■ **About this task**
An exact repetition of the listing is required.

*** Opening of Information provided ***

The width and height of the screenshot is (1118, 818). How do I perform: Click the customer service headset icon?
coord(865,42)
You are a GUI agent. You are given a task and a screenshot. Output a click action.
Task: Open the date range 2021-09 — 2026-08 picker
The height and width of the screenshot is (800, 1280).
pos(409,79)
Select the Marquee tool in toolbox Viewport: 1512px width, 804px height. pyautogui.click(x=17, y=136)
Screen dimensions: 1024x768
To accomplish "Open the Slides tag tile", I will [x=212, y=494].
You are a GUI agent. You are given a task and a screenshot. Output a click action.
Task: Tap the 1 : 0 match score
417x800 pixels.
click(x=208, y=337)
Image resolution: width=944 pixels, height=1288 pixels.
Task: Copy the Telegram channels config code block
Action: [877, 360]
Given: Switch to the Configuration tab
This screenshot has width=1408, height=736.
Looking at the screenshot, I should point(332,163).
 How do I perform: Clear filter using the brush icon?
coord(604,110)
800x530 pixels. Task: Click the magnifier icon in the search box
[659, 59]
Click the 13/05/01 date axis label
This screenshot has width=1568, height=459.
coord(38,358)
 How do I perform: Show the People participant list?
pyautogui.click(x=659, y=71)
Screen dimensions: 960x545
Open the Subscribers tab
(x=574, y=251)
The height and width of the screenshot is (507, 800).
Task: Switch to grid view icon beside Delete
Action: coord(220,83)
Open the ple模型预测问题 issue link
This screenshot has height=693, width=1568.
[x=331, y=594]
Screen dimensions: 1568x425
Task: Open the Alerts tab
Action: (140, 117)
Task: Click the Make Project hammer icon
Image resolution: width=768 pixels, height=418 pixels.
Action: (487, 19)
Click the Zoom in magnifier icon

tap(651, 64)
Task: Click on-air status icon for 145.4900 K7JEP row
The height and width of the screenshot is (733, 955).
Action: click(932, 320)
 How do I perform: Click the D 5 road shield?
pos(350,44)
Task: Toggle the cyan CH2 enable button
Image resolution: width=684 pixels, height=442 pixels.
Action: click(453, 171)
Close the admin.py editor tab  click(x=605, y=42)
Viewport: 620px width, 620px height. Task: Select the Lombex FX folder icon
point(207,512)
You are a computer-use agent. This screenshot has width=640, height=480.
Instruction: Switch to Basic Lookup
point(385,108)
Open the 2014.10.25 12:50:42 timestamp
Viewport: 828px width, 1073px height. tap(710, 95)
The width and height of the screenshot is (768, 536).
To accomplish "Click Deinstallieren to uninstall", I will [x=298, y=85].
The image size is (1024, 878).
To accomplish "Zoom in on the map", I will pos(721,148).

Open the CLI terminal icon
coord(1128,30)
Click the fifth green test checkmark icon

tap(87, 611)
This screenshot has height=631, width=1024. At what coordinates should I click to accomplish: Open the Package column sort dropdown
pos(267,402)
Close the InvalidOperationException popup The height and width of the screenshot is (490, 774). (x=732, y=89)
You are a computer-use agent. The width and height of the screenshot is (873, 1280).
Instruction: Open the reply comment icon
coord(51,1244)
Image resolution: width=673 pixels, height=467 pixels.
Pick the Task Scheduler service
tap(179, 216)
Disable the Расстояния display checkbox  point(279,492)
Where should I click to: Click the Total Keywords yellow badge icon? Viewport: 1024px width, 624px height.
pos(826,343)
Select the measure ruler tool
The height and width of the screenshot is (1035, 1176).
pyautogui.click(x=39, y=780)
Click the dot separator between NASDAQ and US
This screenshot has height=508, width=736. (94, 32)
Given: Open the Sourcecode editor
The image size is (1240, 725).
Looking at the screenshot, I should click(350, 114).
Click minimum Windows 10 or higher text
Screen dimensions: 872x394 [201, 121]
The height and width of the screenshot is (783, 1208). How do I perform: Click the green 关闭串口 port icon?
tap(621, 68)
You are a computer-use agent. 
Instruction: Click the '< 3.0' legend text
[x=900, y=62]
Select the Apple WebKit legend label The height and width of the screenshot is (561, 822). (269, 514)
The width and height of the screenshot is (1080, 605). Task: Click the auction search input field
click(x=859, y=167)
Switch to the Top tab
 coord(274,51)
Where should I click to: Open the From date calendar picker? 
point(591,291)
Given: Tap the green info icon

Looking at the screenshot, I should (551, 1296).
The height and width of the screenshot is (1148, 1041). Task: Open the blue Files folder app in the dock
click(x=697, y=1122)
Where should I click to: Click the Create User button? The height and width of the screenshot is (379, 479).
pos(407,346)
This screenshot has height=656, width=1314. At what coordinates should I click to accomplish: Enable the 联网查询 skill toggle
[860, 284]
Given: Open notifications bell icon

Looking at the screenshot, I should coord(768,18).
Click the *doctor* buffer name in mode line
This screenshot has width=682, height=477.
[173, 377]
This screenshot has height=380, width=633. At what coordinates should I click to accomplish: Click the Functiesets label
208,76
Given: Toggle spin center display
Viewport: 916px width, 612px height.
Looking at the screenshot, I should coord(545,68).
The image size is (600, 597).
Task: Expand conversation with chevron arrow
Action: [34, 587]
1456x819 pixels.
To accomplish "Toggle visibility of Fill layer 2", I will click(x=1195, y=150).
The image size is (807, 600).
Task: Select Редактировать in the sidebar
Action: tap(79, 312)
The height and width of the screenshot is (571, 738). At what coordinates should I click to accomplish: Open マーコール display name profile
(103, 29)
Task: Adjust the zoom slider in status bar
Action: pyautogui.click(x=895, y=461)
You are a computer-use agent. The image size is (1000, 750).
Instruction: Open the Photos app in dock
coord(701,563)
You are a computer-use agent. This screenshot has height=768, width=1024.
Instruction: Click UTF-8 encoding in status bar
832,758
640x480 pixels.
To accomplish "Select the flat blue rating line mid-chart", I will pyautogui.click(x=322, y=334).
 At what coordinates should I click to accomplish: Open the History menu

*** Close of Information provided ***

■ **Task result**
The width and height of the screenshot is (1118, 818). How do I perform: Click the customer service headset icon?
coord(865,42)
You are a GUI agent. You are given a task and a screenshot. Output a click action.
Task: Open the date range 2021-09 — 2026-08 picker
The height and width of the screenshot is (800, 1280).
pos(409,79)
Select the Marquee tool in toolbox Viewport: 1512px width, 804px height. pyautogui.click(x=17, y=136)
Screen dimensions: 1024x768
To accomplish "Open the Slides tag tile", I will [x=212, y=494].
You are a GUI agent. You are given a task and a screenshot. Output a click action.
Task: Tap the 1 : 0 match score
417x800 pixels.
click(x=208, y=337)
Image resolution: width=944 pixels, height=1288 pixels.
Task: Copy the Telegram channels config code block
Action: [877, 360]
Given: Switch to the Configuration tab
This screenshot has width=1408, height=736.
Looking at the screenshot, I should point(332,163).
 How do I perform: Clear filter using the brush icon?
coord(604,110)
800x530 pixels. Task: Click the magnifier icon in the search box
[659, 59]
Click the 13/05/01 date axis label
This screenshot has width=1568, height=459.
coord(38,358)
 How do I perform: Show the People participant list?
pyautogui.click(x=659, y=71)
Screen dimensions: 960x545
Open the Subscribers tab
(x=574, y=251)
The height and width of the screenshot is (507, 800).
Task: Switch to grid view icon beside Delete
Action: coord(220,83)
Open the ple模型预测问题 issue link
This screenshot has height=693, width=1568.
[x=331, y=594]
Screen dimensions: 1568x425
Task: Open the Alerts tab
Action: (140, 117)
Task: Click the Make Project hammer icon
Image resolution: width=768 pixels, height=418 pixels.
Action: (487, 19)
Click the Zoom in magnifier icon

tap(651, 64)
Task: Click on-air status icon for 145.4900 K7JEP row
The height and width of the screenshot is (733, 955).
Action: click(932, 320)
 How do I perform: Click the D 5 road shield?
pos(350,44)
Task: Toggle the cyan CH2 enable button
Image resolution: width=684 pixels, height=442 pixels.
Action: click(453, 171)
Close the admin.py editor tab  click(x=605, y=42)
Viewport: 620px width, 620px height. Task: Select the Lombex FX folder icon
point(207,512)
You are a computer-use agent. This screenshot has width=640, height=480.
Instruction: Switch to Basic Lookup
point(385,108)
Open the 2014.10.25 12:50:42 timestamp
Viewport: 828px width, 1073px height. tap(710, 95)
The width and height of the screenshot is (768, 536).
To accomplish "Click Deinstallieren to uninstall", I will [x=298, y=85].
The image size is (1024, 878).
To accomplish "Zoom in on the map", I will pos(721,148).

Open the CLI terminal icon
coord(1128,30)
Click the fifth green test checkmark icon

tap(87, 611)
This screenshot has height=631, width=1024. At what coordinates should I click to accomplish: Open the Package column sort dropdown
pos(267,402)
Close the InvalidOperationException popup The height and width of the screenshot is (490, 774). (x=732, y=89)
You are a computer-use agent. The width and height of the screenshot is (873, 1280).
Instruction: Open the reply comment icon
coord(51,1244)
Image resolution: width=673 pixels, height=467 pixels.
Pick the Task Scheduler service
tap(179, 216)
Disable the Расстояния display checkbox  point(279,492)
Where should I click to: Click the Total Keywords yellow badge icon? Viewport: 1024px width, 624px height.
pos(826,343)
Select the measure ruler tool
The height and width of the screenshot is (1035, 1176).
pyautogui.click(x=39, y=780)
Click the dot separator between NASDAQ and US
This screenshot has height=508, width=736. (94, 32)
Given: Open the Sourcecode editor
The image size is (1240, 725).
Looking at the screenshot, I should click(350, 114).
Click minimum Windows 10 or higher text
Screen dimensions: 872x394 [201, 121]
The height and width of the screenshot is (783, 1208). How do I perform: Click the green 关闭串口 port icon?
tap(621, 68)
You are a computer-use agent. 
Instruction: Click the '< 3.0' legend text
[x=900, y=62]
Select the Apple WebKit legend label The height and width of the screenshot is (561, 822). (269, 514)
The width and height of the screenshot is (1080, 605). Task: Click the auction search input field
click(x=859, y=167)
Switch to the Top tab
 coord(274,51)
Where should I click to: Open the From date calendar picker? 
point(591,291)
Given: Tap the green info icon

Looking at the screenshot, I should (551, 1296).
The height and width of the screenshot is (1148, 1041). Task: Open the blue Files folder app in the dock
click(x=697, y=1122)
Where should I click to: Click the Create User button? The height and width of the screenshot is (379, 479).
pos(407,346)
This screenshot has height=656, width=1314. At what coordinates should I click to accomplish: Enable the 联网查询 skill toggle
[860, 284]
Given: Open notifications bell icon

Looking at the screenshot, I should coord(768,18).
Click the *doctor* buffer name in mode line
This screenshot has width=682, height=477.
[173, 377]
This screenshot has height=380, width=633. At what coordinates should I click to accomplish: Click the Functiesets label
208,76
Given: Toggle spin center display
Viewport: 916px width, 612px height.
Looking at the screenshot, I should coord(545,68).
The image size is (600, 597).
Task: Expand conversation with chevron arrow
Action: [34, 587]
1456x819 pixels.
To accomplish "Toggle visibility of Fill layer 2", I will click(x=1195, y=150).
The image size is (807, 600).
Task: Select Редактировать in the sidebar
Action: tap(79, 312)
The height and width of the screenshot is (571, 738). At what coordinates should I click to accomplish: Open マーコール display name profile
(103, 29)
Task: Adjust the zoom slider in status bar
Action: pyautogui.click(x=895, y=461)
You are a computer-use agent. The image size is (1000, 750).
Instruction: Open the Photos app in dock
coord(701,563)
You are a computer-use agent. This screenshot has height=768, width=1024.
Instruction: Click UTF-8 encoding in status bar
832,758
640x480 pixels.
To accomplish "Select the flat blue rating line mid-chart", I will pyautogui.click(x=322, y=334).
 At what coordinates should I click to accomplish: Open the History menu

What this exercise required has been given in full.